### Page web
++++++

Après Lava, l’album qu’elle consacrait il y a trois ans aux compositeurs napolitains du XVIIIe siècle (deutsche harmonia mundi|Sony music 88697541212), puis Colori d’amore qui, l’année suivante, abandonnait le style galant pour explorer la production lyrique italienne présente à la cour viennoise dans la seconde moitié du XVIIe siècle (Sony Classical 88697231926), Simone Kermes s’attelle à une dizaine d’arie virtuosissimes puisés dansle vaste catalogue de dramma in musica des premières décennies du XVIIIe, presque tous conçus pour les illustres castrats d’alors : Porporino (Giovanni Bindi, 1697-1783), Farinelli (Carlo Broschi, 1705-1782), Caffarelli (Gaetano Majorano, 1710-1783) et le pauvre – poignardé à vingt-huit ans par un rival – Giuseppe Belli (1732-1760).

Le soprano allemand s’est penché sur de nombreux manuscrits pour édifier le présent programme, s’attachant avant toute chose à « la beauté des mélodies et des textes, l’extrême difficulté technique comme défi à [s]es propres capacités vocales, ainsi qu’une instrumentation imaginative et variée » (livret du CD, traduction d’Hugues Mousseau). Ainsi livre-t-elle un menu qui, comme à son habitude, sort volontiers des sentiers battus, comptant rien moins que sept inédits au disque, dont cinq empruntent au seul Porpora.

++++++

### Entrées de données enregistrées
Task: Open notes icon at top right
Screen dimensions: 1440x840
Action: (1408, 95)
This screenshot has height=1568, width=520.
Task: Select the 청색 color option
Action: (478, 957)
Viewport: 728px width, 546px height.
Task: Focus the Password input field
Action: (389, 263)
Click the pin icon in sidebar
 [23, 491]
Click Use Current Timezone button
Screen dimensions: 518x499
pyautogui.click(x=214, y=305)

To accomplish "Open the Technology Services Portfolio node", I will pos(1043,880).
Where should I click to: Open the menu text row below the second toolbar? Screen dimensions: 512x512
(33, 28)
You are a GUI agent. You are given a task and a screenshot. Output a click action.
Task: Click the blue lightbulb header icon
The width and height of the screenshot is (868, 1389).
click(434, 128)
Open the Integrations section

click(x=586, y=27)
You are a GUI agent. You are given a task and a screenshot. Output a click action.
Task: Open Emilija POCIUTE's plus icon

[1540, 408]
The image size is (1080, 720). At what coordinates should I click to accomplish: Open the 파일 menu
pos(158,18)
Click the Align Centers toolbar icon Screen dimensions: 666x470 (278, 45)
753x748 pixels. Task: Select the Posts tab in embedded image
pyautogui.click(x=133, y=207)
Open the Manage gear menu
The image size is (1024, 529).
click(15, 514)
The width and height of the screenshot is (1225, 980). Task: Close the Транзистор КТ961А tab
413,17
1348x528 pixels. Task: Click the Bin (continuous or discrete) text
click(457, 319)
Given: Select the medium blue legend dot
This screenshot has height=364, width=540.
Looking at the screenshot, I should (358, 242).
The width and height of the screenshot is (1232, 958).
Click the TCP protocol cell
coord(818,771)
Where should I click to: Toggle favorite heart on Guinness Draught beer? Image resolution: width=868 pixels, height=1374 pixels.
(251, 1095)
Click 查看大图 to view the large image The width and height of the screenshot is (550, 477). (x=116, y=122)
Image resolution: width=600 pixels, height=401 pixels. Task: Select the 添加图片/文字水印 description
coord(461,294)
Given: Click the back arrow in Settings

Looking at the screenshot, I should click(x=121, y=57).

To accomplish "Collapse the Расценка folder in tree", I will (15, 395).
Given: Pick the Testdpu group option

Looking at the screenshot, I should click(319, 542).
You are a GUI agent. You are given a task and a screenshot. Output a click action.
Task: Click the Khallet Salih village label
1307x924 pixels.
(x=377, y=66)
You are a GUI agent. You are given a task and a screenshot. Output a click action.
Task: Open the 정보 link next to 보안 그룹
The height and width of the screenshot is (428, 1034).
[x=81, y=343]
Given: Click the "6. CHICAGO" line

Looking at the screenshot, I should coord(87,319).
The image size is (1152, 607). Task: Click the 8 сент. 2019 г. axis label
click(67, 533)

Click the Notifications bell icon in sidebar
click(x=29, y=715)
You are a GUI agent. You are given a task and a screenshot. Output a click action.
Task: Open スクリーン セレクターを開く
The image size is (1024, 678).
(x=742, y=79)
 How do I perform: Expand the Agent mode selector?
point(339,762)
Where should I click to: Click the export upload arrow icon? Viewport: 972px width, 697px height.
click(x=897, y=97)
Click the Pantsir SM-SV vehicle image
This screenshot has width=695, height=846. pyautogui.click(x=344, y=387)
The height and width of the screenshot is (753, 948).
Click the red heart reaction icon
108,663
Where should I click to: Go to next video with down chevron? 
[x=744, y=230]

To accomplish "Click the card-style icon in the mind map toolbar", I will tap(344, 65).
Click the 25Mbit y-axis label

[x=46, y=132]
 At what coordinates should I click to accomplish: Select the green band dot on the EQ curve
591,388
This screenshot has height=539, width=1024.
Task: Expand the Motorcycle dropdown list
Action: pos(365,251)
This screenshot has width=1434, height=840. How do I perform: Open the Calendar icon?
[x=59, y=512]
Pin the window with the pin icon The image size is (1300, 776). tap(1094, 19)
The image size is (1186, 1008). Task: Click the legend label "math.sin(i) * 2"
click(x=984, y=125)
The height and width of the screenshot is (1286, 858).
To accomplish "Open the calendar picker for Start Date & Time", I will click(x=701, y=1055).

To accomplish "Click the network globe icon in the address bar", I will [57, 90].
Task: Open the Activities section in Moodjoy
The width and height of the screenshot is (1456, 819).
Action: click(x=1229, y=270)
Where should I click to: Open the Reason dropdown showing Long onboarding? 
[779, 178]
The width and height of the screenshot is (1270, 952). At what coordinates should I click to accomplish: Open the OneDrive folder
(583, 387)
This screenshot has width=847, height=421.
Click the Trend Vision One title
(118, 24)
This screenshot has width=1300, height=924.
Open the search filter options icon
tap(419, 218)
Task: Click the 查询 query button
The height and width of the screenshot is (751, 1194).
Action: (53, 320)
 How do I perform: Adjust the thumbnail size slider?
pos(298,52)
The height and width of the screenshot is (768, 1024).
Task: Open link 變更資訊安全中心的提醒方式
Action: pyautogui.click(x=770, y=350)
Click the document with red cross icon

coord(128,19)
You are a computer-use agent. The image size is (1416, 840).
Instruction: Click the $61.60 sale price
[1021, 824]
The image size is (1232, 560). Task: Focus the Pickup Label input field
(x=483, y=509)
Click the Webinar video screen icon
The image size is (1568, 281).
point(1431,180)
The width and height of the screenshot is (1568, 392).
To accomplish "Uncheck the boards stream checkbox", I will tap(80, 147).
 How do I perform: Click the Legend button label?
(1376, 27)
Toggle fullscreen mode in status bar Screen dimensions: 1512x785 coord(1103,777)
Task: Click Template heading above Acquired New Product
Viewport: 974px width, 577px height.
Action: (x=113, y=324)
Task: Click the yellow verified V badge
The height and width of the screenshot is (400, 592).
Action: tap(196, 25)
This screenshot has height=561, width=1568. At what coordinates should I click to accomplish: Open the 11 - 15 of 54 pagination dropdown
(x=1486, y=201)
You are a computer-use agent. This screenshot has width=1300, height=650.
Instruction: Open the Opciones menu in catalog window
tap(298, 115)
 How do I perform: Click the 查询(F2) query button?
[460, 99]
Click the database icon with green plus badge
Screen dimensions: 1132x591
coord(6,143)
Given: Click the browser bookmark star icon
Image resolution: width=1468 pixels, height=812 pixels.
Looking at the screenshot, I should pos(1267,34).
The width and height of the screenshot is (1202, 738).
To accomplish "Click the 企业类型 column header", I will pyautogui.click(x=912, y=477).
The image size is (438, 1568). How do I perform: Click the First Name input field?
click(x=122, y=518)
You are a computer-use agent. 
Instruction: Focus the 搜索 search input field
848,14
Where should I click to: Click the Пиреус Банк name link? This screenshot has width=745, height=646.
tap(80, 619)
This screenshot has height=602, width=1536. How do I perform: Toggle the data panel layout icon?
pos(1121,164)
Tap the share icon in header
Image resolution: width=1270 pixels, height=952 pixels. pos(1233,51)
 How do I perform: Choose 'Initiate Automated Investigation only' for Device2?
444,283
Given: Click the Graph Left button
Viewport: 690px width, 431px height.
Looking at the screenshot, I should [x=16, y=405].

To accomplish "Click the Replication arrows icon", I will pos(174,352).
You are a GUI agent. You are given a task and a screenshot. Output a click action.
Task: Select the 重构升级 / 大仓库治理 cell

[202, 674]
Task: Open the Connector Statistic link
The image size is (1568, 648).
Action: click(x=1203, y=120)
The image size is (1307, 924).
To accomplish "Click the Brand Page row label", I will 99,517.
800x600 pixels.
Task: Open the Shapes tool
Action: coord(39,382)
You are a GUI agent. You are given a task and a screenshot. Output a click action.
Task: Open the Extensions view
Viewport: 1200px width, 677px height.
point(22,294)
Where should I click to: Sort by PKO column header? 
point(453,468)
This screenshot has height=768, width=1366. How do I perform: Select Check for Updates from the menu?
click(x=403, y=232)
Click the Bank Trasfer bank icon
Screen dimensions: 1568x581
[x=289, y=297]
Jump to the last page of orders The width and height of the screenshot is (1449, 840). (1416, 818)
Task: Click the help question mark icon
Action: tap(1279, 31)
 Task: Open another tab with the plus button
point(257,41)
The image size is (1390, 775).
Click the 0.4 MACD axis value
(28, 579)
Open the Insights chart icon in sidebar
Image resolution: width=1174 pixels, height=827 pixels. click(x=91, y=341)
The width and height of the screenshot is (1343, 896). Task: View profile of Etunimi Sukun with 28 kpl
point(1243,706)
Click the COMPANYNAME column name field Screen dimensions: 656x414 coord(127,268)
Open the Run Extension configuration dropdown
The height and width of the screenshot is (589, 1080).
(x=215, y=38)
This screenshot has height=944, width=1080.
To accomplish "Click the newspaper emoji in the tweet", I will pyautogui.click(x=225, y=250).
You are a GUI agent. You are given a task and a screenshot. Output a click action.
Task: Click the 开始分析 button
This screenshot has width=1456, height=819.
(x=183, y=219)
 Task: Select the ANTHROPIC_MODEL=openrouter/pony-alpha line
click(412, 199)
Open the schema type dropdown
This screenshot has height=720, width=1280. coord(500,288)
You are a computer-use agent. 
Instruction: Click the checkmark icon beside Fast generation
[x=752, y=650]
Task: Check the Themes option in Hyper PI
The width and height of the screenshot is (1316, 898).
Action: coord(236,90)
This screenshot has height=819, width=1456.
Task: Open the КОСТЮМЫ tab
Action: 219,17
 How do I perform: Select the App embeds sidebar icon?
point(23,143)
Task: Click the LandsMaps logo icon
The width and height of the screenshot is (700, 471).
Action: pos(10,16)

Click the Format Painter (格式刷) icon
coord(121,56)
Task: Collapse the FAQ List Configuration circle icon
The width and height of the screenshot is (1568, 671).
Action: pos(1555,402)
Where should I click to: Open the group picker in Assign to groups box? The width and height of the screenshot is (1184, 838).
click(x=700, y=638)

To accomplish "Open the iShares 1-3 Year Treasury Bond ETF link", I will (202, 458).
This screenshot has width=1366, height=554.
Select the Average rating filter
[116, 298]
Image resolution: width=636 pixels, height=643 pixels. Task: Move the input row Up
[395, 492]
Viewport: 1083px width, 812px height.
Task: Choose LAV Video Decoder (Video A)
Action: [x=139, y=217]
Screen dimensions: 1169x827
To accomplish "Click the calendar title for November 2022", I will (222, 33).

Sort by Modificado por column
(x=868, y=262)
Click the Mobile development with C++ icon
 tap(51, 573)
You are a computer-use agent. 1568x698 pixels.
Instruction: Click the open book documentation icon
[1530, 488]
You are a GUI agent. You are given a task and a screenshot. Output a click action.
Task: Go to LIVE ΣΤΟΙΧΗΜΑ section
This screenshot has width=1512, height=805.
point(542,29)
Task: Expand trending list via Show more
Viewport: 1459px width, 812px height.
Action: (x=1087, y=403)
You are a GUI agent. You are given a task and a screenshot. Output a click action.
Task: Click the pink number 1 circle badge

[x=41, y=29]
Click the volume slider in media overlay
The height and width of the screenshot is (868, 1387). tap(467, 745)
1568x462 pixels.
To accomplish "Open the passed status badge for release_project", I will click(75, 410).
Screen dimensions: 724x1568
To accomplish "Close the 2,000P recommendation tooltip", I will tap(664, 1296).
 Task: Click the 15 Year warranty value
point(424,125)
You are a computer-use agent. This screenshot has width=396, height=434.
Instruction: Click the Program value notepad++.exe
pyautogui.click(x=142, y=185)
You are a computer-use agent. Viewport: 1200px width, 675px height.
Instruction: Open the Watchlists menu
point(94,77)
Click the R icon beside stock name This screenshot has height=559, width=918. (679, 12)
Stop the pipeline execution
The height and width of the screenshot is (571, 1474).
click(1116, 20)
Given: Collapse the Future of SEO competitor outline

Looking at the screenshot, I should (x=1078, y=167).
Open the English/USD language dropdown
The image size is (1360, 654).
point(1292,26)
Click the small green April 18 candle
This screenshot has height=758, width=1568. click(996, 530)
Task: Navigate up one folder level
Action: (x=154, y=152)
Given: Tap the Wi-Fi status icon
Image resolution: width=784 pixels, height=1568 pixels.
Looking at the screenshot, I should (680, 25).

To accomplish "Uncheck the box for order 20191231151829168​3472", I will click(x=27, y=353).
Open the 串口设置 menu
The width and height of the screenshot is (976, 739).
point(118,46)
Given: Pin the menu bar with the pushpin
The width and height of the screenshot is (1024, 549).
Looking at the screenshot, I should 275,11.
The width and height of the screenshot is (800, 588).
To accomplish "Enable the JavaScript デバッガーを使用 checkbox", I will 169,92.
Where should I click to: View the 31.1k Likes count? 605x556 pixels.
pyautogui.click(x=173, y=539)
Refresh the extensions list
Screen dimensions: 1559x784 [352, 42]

++++++

### Consigne donnée A
D'après la page, combien d'inédits au disque le programme de Simone Kermes compte-t-il ?
### Consigne donnée B
Relevez tous les castrats nommés dans la page.
Ces entrées proviennent d'une autre source que la page.

### Réponse A
Il en compte sept, dont cinq empruntent au seul Porpora.

### Réponse B
Porporino (Giovanni Bindi), Farinelli (Carlo Broschi), Caffarelli (Gaetano Majorano) et Giuseppe Belli.